Sara Hiom, of Cancer Research UK, said: ‘It’s not recommended that alternative therapies are used in place of conventional medical therapy.
‘There is little scientific or medical evidence to indicate that alternative therapies are more effective than the proven treatments used by cancer specialists on the NHS.
‘We would urge anyone to talk to their specialist if they’re contemplating them.’
Dr Steve Kelly, who specialises in breast cancer at Derriford Hospital in Plymouth, said: ‘Breast cancer deaths have been going down steadily for over 20 years thanks to surgery, chemotherapy and radiotherapy.
‘But there are three things patients can do to help themselves. It doesn’t guarantee survival, but it does help.
‘The first is to exercise for 30 minutes, three days a week. The second is to not gain any weight, and the third is to reduce fat intake.
‘These things help to reduce the chance of cancer coming back. For this patient, four years on now, it is still early days.’
He added: ‘My job is not to make people have Tamoxifen, but advise people of the risks and benefits.
‘Treatment comes down to a patient, and height, weight and exercise levels are helpful in making a decision.’
Tamoxifen is Britain’s most widely-used breast cancer drug, given to more than half of patients to stop tumours from returning after surgery.
The tablets, which cost as little as aspirin and are taken for up to five years, also prevent the development of new tumours in an unaffected breast.
The drug, originally developed as a contraceptive, is the gold standard treatment for breast cancer and has been given to millions around the world since the 1980s.
It works by blocking the female sex hormone oestrogen from fuelling the growth of tumours.
Used after surgery, it cuts the odds of the tumour returning by around 30 per cent.

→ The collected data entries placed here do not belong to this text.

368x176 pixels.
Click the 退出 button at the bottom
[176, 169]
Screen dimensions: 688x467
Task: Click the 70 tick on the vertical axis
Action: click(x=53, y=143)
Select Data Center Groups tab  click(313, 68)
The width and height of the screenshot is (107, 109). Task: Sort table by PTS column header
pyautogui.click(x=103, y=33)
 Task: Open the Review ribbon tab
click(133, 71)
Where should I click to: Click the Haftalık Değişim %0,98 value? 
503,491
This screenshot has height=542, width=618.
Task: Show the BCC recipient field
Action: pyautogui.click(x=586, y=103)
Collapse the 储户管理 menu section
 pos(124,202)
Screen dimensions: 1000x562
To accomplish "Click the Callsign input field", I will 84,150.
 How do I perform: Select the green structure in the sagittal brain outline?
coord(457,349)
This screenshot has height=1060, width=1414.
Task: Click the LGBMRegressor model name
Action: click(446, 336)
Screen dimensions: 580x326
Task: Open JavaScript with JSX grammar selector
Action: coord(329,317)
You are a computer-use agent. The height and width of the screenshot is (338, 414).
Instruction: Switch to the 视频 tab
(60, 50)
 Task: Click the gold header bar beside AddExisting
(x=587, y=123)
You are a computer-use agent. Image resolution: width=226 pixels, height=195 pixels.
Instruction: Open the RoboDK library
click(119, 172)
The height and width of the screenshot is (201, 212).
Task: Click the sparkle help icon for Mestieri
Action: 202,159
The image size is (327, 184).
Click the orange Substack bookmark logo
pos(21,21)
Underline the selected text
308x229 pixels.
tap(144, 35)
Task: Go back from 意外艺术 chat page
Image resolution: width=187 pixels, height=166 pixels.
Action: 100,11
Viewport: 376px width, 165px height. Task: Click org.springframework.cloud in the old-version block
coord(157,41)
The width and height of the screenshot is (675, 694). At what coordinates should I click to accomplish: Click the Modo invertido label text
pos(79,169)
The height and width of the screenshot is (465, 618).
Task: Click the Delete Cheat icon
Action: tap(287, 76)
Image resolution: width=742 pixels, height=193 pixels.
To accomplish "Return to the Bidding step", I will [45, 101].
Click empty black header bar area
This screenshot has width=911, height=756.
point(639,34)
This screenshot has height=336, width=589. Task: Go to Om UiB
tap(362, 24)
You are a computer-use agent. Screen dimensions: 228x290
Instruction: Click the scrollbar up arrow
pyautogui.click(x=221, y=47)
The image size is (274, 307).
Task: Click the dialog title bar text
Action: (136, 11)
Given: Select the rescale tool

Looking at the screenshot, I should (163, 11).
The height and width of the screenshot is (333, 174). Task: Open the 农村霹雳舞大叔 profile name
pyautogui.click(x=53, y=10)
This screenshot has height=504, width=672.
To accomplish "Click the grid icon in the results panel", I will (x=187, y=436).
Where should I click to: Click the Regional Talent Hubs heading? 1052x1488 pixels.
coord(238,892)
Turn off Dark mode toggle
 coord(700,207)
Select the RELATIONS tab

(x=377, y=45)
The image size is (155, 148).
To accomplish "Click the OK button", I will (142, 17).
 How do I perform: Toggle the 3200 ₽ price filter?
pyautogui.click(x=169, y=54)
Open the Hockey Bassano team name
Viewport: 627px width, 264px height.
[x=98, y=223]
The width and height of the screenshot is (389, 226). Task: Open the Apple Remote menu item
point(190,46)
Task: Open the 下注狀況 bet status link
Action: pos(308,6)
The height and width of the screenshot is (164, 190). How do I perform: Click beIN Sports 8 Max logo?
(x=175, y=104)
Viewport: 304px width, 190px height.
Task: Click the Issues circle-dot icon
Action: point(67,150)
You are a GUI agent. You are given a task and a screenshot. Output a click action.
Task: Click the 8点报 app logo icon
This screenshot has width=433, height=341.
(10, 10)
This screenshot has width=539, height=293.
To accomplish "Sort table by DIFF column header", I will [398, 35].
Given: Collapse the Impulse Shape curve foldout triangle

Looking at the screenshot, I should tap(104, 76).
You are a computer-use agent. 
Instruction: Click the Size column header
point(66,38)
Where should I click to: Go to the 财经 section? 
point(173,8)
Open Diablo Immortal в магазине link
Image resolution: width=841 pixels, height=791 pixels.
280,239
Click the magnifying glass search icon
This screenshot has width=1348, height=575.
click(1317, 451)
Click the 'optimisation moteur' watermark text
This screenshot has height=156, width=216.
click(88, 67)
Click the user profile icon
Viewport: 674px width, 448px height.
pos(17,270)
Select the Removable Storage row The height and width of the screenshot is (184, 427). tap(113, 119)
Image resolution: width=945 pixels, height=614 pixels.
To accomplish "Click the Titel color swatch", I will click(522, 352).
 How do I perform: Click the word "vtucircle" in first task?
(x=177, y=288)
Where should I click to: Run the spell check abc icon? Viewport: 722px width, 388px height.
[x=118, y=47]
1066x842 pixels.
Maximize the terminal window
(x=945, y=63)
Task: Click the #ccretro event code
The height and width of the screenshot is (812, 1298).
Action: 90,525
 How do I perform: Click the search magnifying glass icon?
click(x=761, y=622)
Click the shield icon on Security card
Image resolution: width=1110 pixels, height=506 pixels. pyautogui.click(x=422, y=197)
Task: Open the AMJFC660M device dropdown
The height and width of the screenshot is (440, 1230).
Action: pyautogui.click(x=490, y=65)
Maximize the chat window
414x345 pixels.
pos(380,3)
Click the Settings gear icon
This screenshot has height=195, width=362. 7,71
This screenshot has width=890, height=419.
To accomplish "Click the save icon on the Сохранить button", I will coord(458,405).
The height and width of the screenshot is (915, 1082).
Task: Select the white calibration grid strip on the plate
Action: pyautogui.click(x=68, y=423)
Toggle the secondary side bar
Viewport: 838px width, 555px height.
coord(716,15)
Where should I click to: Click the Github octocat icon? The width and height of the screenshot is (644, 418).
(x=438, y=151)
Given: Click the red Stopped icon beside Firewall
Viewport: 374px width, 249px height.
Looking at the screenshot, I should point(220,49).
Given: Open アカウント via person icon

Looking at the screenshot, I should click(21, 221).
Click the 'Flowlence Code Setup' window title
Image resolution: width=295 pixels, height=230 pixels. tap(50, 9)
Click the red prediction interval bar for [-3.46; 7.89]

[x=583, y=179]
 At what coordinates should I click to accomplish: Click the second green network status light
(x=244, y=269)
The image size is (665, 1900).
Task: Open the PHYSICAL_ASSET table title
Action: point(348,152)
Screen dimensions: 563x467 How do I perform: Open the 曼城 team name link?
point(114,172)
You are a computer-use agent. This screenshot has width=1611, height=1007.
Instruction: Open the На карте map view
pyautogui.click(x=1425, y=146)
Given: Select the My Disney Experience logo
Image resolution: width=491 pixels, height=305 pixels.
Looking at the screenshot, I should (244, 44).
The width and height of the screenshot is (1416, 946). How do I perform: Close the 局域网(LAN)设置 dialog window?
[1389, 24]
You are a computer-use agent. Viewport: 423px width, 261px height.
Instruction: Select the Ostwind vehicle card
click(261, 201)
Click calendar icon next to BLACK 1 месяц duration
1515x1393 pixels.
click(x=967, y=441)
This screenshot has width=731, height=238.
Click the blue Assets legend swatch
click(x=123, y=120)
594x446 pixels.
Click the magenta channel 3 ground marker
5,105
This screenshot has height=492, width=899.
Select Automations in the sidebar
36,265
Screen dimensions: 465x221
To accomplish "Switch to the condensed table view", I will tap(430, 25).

However, it does not work in all cases.
In contrast, the evidence for curry spices such as turmeric beating cancer mainly comes from the study of cells in a dish – while evidence from the treatment of actual patients is sparse.
In laboratory studies it seems to be able to kill cancer cells and prevent more from growing, particularly in breast, bowel, stomach and skin cancers.
It has also been shown to appear to stop the spread of breast cancer cells to other parts of the body in mice.